These cases seem to have happened the other way around - values/meaning are
picked for the right side first, which then requires contorting the left in
order to match intentions.

------
TacticalCoder
I remember I started to use Linux in the early to mid- nineties. Back then
home networking equipment was a bit too expensive for me (basically I was
student-broke), so I did set up a local network between my "big" Linux desktop
computer and my small laptop using PLIP (that is: IP over the parallel line
interface IIRC). Then I'd launch an X11 server on the laptop but display on it
a session from a user on the desktop. So both my brother and I could surf
simultaneously from the "fast" machine. As I remember it things the network
was slow, but I clearly remember that it worked. We had our first Internet
connection (dial-up) and we were "sharing it" and surfing simultaneously
(using Mosaic?) for hours and hours.

Later on I've configured similar setups so that several devs could use older
PCs to run fat IDEs from the one fast machine to older PCs (it was funny the
day I yanked the power cord of the fast machine, interrupting everybody ; )

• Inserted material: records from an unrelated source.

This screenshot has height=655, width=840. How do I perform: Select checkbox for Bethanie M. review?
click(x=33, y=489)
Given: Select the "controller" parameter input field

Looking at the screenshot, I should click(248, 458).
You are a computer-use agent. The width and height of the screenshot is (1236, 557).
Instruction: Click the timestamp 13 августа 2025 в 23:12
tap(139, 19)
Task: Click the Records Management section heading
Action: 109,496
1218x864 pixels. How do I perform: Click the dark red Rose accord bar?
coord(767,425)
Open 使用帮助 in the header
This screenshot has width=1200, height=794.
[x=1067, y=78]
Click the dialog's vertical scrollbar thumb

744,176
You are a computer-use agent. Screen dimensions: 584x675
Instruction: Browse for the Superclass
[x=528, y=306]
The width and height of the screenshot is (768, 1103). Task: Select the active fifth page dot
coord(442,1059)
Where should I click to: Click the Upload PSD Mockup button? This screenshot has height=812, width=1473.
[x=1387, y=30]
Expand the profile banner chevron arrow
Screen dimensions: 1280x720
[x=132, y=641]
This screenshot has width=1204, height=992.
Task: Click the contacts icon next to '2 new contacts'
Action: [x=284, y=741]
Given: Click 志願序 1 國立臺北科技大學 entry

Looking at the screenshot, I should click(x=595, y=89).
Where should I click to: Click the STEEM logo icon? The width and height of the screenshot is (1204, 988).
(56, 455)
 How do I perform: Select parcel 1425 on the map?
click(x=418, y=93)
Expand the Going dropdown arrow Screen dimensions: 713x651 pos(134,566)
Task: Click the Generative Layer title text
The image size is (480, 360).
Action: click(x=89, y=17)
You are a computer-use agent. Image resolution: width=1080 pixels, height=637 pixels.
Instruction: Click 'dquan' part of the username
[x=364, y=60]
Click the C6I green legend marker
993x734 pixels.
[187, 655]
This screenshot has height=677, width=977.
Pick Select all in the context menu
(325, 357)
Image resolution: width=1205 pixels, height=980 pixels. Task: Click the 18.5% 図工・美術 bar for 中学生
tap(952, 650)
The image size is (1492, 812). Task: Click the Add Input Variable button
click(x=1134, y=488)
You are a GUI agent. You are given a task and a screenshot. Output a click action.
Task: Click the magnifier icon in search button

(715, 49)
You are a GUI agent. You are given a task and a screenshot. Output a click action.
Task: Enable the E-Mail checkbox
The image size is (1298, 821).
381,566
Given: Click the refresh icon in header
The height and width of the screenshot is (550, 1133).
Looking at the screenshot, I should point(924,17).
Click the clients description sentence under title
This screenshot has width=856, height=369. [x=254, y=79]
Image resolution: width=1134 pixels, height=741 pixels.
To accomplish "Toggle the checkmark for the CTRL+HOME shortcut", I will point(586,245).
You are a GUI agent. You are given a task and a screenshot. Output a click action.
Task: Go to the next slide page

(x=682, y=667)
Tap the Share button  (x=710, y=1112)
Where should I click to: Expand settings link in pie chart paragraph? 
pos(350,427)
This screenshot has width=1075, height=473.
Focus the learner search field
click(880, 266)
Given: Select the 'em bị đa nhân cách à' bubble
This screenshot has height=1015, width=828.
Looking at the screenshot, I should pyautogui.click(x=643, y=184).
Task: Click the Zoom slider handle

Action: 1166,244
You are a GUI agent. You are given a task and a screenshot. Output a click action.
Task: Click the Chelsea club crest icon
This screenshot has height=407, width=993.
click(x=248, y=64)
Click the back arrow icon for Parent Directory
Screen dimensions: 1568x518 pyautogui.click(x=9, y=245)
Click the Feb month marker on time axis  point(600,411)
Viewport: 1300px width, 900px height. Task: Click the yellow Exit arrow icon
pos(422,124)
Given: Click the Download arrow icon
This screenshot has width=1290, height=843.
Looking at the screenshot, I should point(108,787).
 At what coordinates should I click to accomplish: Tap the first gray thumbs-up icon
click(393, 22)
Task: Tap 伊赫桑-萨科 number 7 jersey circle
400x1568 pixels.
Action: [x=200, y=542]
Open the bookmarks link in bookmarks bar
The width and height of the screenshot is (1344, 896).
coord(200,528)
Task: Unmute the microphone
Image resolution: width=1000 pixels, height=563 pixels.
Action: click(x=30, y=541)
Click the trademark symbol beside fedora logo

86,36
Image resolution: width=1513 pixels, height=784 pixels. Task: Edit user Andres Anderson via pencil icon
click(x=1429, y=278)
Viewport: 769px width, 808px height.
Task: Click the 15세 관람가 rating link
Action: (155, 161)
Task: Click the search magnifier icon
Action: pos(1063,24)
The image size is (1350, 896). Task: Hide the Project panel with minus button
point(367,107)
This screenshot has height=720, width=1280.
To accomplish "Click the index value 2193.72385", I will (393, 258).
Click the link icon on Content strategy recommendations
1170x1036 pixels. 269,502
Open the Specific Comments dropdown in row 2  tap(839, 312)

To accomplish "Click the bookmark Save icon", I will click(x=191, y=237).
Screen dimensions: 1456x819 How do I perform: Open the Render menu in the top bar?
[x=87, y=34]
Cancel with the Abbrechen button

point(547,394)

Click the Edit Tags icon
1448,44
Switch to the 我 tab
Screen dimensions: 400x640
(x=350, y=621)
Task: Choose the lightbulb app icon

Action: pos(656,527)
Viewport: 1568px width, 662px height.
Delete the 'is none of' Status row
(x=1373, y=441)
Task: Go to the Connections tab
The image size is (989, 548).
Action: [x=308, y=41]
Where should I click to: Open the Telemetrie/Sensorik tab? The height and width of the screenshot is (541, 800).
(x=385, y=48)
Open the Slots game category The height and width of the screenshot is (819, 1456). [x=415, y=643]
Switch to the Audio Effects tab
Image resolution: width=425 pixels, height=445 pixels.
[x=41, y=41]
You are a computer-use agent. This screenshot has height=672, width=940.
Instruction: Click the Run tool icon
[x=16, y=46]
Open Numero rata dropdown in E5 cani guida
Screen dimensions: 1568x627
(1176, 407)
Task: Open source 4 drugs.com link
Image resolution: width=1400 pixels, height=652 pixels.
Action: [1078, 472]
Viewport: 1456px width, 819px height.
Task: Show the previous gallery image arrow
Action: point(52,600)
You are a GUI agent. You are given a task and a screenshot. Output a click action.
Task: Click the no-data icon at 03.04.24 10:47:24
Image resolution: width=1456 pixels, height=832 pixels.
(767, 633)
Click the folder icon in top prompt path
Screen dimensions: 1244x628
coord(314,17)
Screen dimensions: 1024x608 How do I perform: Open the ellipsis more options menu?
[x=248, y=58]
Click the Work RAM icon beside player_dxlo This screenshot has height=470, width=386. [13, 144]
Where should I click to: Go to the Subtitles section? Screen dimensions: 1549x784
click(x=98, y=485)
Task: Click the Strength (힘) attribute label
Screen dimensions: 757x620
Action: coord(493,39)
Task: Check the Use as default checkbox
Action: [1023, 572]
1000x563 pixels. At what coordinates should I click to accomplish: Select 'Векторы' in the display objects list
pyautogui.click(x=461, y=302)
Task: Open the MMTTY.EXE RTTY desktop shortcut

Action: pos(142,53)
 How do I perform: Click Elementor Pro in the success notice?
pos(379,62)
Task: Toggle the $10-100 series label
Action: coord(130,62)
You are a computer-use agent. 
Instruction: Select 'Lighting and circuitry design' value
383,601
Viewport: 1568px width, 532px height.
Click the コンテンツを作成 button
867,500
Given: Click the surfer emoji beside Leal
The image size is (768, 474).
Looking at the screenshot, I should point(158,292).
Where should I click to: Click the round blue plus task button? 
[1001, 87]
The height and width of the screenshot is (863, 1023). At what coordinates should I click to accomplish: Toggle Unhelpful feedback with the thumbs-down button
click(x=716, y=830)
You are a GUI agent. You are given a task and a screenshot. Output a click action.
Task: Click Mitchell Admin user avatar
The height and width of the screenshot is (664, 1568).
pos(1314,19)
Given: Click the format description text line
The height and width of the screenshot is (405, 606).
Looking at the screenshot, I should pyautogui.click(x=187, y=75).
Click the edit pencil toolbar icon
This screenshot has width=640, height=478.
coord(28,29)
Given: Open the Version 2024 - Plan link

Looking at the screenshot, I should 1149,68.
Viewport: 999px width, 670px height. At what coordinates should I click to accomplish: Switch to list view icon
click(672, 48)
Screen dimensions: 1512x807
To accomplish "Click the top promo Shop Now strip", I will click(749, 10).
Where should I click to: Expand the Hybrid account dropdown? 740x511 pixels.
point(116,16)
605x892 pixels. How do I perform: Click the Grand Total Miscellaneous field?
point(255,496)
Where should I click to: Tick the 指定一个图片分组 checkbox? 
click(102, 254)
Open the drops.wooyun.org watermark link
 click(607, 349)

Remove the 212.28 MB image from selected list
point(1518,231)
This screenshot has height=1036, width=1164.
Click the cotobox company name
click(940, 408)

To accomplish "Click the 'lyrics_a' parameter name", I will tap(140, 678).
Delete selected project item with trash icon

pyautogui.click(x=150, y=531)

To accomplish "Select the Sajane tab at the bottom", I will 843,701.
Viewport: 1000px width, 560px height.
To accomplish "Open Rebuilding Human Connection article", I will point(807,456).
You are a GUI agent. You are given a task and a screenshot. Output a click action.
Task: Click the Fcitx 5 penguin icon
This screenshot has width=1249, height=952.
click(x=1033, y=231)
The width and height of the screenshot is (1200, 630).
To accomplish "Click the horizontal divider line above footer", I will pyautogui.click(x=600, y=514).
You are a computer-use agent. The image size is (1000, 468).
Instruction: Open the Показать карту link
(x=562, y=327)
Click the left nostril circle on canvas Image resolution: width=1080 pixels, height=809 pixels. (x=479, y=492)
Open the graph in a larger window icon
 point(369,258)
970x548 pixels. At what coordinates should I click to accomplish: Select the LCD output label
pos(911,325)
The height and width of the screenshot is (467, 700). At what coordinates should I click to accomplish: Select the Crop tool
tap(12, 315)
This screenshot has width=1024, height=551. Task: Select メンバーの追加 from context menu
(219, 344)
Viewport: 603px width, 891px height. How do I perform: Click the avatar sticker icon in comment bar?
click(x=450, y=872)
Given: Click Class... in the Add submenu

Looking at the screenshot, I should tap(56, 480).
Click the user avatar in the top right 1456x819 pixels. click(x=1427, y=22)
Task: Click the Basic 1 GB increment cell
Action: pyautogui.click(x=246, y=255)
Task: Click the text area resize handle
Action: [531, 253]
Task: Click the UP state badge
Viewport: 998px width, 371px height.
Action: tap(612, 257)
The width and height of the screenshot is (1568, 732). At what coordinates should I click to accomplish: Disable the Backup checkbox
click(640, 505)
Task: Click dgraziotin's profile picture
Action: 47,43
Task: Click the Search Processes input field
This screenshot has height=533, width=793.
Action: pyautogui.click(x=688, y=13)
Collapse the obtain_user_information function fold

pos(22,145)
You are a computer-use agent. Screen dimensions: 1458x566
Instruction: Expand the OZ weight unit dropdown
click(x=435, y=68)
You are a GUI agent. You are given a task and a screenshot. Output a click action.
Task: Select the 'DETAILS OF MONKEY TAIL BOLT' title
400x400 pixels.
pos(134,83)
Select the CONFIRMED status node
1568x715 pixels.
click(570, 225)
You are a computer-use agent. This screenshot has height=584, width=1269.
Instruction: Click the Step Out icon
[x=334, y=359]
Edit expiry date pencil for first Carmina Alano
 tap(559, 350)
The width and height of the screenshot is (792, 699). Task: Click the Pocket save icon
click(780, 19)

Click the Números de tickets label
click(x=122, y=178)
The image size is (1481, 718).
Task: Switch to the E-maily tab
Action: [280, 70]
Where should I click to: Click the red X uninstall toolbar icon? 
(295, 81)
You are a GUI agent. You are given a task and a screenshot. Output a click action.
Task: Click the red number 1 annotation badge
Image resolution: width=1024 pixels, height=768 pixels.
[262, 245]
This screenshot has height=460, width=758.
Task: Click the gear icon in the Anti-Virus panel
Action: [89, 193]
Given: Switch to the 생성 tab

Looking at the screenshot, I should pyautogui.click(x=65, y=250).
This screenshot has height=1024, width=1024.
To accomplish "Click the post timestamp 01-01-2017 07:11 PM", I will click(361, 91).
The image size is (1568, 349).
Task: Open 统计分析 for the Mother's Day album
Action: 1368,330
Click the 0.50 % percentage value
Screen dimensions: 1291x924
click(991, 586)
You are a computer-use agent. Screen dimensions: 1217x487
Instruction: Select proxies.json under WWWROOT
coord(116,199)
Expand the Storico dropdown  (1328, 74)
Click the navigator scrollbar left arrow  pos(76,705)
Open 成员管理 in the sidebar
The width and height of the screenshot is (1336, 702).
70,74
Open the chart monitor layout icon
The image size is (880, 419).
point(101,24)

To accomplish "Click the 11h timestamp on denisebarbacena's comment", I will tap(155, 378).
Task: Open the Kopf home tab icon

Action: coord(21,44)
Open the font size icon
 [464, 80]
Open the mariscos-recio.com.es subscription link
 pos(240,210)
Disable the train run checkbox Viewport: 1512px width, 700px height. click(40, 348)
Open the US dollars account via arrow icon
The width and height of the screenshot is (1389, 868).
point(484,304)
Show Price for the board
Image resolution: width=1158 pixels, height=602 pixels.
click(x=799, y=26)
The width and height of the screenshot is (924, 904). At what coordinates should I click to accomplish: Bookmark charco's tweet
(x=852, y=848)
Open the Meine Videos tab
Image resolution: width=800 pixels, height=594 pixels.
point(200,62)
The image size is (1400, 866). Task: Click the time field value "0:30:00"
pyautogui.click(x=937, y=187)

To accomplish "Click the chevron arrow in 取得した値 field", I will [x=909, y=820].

Up to this day I still love the fact that it's trivial for one local user (if
you allow it) to run programs in the visual X11 session of another user. I'm
using several browsers from unrelated user accounts: one only for my personal
GMail / Google Docs, one only for browsing, one only for my professional GMail
account, etc. That's a feature I use daily and, for my use, I think it's
easier (and faster) than running several VMs.

You can also run simultaneously several X11 session, for example at different
sizes (say one at 1920x1200, another one at 1280x800, etc.).

I'd really miss these features if they were to go away: I hope the newer
Wayland and Mir etc. will still allow one "user" to display graphical apps on
the display of another user.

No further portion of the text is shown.